FONTE:
──────────
I dati di mercato dicono che il 2023 registra un aumento di consumi di carne bianca. E che per garantire una sostenibilità economica occorre un maggior coordinamento lungo l’intera filiera: allevatori, trasformatori e distributori.
La carne rappresenta una voce di spesa più importanti del carrello alimentare degli italiani. A confermarlo è Denis Pantini, responsabile del settore agroalimentare della società di ricerca Nomisma. «Nel 2023 l’inflazione e il calo nei consumi stanno generando un “effetto sostituzione”: aumenta infatti l’acquisto di carni bianche, più economiche, a scapito di quelle rosse».
Dottor Pantini, qual è il quadro del settore agroalimentare che ci restituiscono le vostre ricerche?
──────────
MATERIALE FORNITO:
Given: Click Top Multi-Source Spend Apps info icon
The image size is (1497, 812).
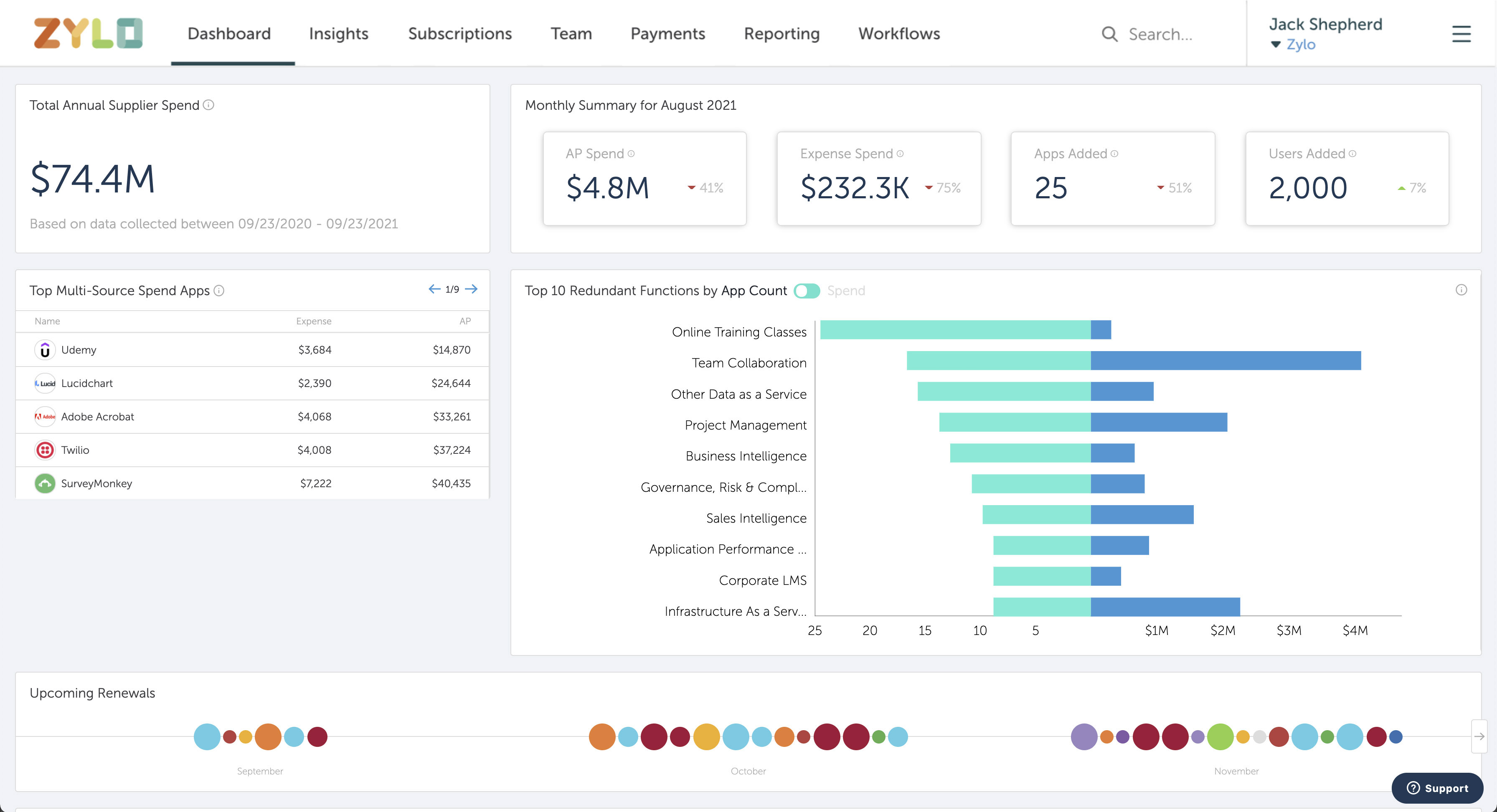Looking at the screenshot, I should (219, 291).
──────────
COSA SERVE: Come riscriveresti in forma di elenco il paragrafo della fonte che inizia con «La carne rappresenta», conservandone i fatti principali?

RISULTATO:
- La carne è tra le voci di spesa più importanti del carrello alimentare degli italiani.
- Lo conferma Denis Pantini, responsabile del settore agroalimentare di Nomisma, società di ricerca.
- Nel 2023 l'inflazione e il calo dei consumi generano un "effetto sostituzione".
- Aumentano gli acquisti di carni bianche, più economiche, a scapito di quelle rosse.